Over the past few summers, we’ve been spending more and more time with my family in Elkhart Lake, Wisconsin – a place where our family goes back six generations, to my great-great grandpa, who was the village blacksmith for 50 years. As a child, the sandhill cranes were long-gone from that part of the world, but over the past decade or so, the sandhill cranes have made a remarkable comeback and, when back there, I will see or hear sandhill cranes daily – something that would have seemed impossible decades ago.
To this day, when I hear the eerie, somewhat haunting and pre-historic, calls of the sandhill cranes I think of Aldo Leopold and offer my thanks and praise for his life’s work.
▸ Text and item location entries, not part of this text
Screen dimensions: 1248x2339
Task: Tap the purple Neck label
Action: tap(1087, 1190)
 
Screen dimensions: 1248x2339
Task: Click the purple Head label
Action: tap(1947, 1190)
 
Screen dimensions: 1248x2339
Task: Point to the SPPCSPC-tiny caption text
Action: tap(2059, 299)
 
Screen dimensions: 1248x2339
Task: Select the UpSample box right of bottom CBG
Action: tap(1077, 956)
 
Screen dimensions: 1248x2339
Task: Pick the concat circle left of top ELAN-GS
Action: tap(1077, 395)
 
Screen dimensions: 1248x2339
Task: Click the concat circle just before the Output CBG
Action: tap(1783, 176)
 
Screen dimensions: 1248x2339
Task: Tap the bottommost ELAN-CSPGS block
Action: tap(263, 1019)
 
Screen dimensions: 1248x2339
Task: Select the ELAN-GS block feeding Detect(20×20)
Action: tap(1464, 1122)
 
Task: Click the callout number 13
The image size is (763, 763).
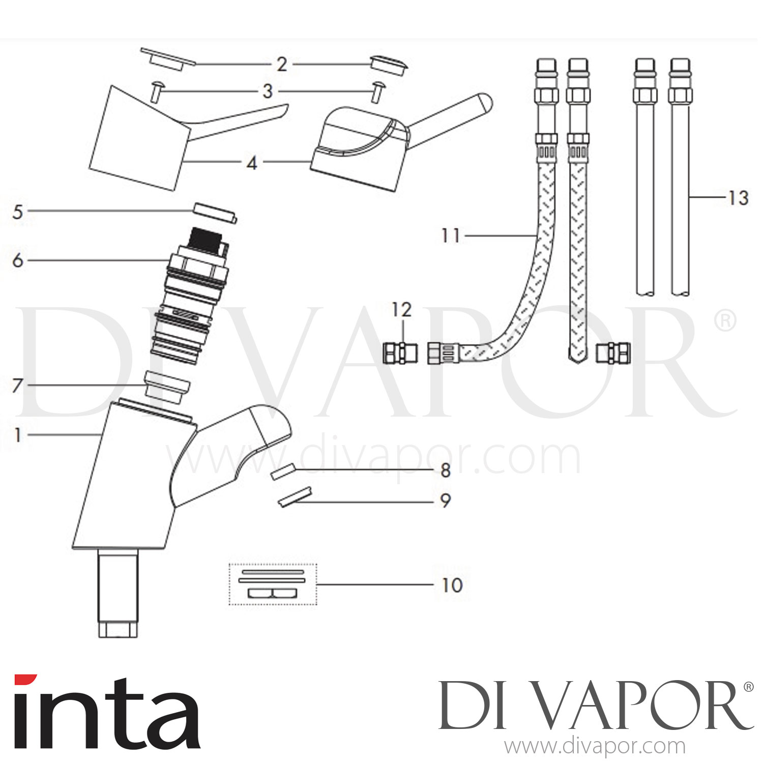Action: (738, 198)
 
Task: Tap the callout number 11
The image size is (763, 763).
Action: (451, 236)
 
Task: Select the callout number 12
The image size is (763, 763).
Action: (401, 310)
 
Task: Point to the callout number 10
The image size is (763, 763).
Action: (452, 585)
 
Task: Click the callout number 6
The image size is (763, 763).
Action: (18, 260)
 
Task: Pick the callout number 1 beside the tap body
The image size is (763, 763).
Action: (18, 435)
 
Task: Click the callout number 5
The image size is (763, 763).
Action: (18, 212)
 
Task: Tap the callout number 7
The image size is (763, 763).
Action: (18, 386)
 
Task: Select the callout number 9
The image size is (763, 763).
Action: (445, 501)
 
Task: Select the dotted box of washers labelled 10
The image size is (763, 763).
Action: (273, 584)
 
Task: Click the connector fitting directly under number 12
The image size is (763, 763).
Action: (399, 353)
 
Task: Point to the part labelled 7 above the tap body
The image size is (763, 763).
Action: (167, 385)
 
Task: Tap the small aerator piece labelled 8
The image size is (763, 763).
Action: (282, 472)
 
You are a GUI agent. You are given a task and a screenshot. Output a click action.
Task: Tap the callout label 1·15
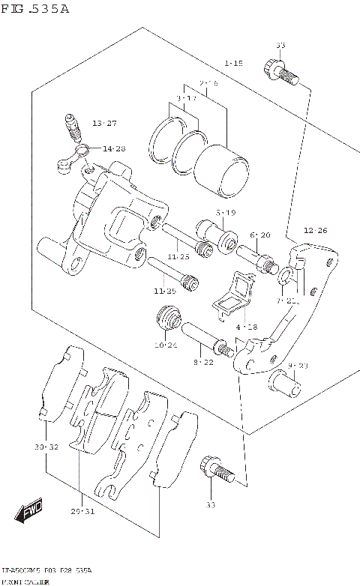click(232, 64)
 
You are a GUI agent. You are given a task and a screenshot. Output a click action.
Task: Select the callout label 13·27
click(105, 123)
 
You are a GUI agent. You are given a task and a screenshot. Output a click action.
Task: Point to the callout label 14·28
click(114, 148)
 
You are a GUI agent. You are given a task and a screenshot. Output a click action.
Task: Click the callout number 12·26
click(316, 230)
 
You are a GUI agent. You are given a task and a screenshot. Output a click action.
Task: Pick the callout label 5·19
click(227, 212)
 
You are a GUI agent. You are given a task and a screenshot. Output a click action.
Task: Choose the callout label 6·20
click(260, 235)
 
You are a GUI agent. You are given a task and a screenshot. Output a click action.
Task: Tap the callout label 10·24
click(166, 345)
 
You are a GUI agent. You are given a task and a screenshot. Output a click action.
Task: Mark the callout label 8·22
click(202, 362)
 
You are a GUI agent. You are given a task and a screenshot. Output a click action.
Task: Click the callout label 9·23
click(298, 366)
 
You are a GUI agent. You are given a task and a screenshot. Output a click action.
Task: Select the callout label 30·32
click(46, 447)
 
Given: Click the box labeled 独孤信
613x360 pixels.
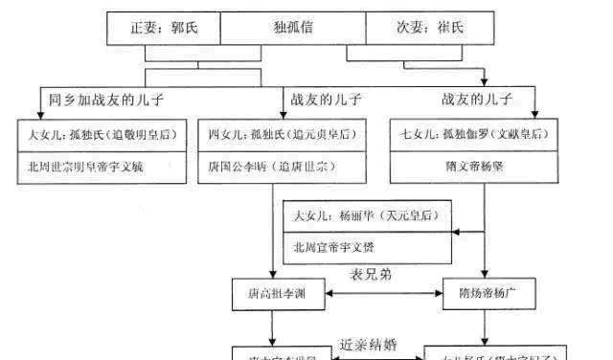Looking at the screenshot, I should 292,25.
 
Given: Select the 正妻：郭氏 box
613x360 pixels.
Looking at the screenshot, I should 162,25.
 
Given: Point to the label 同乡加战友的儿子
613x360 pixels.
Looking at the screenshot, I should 105,99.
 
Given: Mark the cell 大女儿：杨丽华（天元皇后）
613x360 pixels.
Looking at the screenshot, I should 369,217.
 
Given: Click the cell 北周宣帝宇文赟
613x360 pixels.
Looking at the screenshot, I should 369,248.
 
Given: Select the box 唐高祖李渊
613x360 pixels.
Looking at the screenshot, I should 274,293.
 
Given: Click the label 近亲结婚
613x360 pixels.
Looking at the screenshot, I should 369,345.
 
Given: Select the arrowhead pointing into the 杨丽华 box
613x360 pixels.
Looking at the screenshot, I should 458,232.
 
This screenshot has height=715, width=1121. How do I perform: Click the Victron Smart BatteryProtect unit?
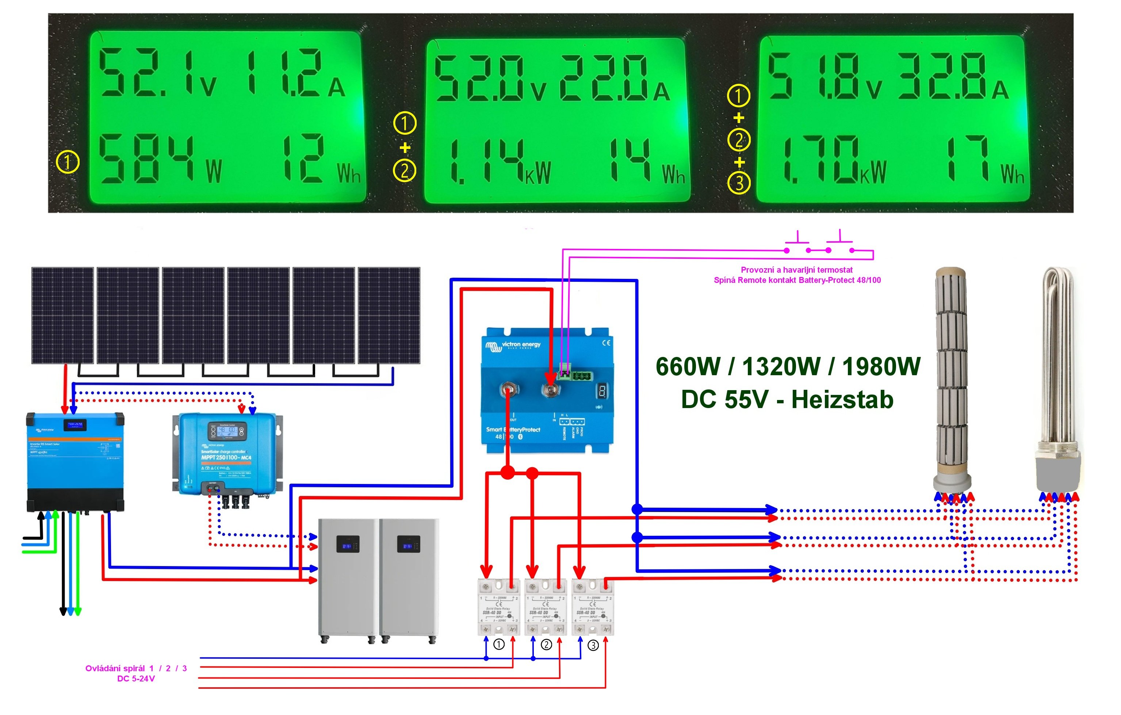click(x=547, y=391)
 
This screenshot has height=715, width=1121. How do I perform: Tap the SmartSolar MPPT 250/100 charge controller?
click(x=227, y=454)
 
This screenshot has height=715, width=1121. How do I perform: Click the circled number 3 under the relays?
click(x=593, y=645)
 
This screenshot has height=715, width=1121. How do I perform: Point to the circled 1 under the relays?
click(x=499, y=644)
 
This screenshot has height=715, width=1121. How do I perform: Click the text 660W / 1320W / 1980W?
click(x=788, y=366)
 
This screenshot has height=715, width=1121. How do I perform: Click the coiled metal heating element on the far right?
click(x=1058, y=381)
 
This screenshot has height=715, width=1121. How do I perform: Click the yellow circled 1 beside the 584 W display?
click(x=68, y=162)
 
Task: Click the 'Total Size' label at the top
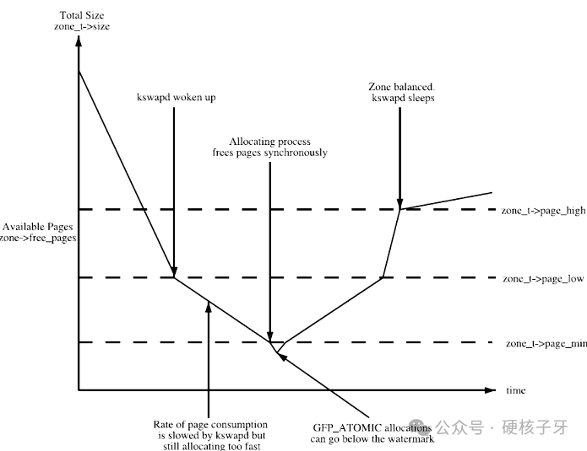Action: [x=80, y=16]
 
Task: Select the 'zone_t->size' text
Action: [x=80, y=27]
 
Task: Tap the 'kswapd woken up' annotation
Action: [x=176, y=98]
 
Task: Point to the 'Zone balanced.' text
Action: [x=402, y=87]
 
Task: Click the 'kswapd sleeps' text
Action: [x=403, y=99]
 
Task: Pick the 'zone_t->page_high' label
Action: [x=543, y=210]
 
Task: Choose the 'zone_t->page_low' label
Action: [x=543, y=278]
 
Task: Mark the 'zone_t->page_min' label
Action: [x=546, y=343]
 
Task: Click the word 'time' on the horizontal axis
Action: [x=515, y=390]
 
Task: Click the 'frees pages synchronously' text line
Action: [x=269, y=153]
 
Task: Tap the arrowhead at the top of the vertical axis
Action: [x=79, y=42]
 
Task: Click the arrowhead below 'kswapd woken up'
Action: [x=173, y=271]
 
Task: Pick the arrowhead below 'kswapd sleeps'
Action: [x=399, y=201]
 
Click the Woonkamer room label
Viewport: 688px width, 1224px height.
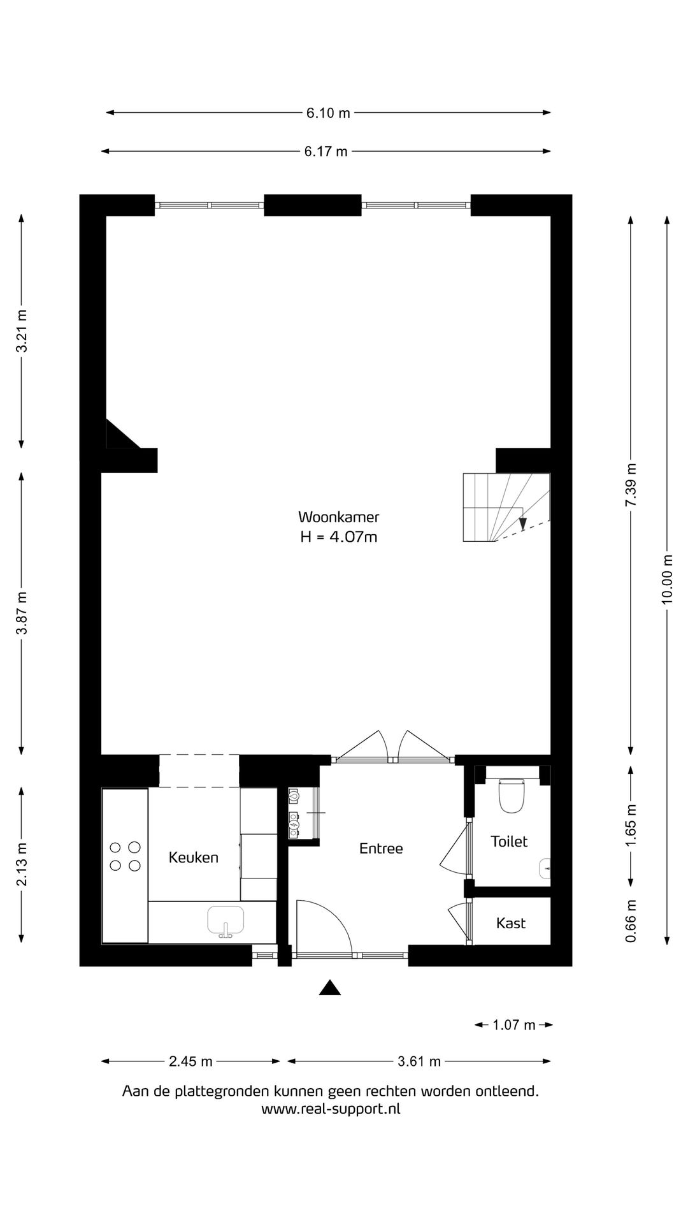pos(338,516)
If you get a chance this weekend, pick up your copy of A Sand County Almanac and let Leopold’s words mesmerize and flow over you. A great video on the life and legacy of Aldo Leopold has also just been released. You can watch a nice 12 minute trailer here: http://vimeo.com/8669977.
Below are two of Leopold’s quotes, which really touch me, as I’m sure they do others.
“We abuse land because we regard it as a commodity belonging to us. When we see land as a community to which we belong, we may begin to use it with love and respect.”
“We reached the old wolf in time to watch a fierce green fire dying in her eyes. I was young then, and full of trigger itch. I thought that because fewer wolves meant more deer, that no wolves would mean hunter’s paradise. But after seeing the green fire die, I sensed that neither the wolf, nor the mountain, agreed with such a view.”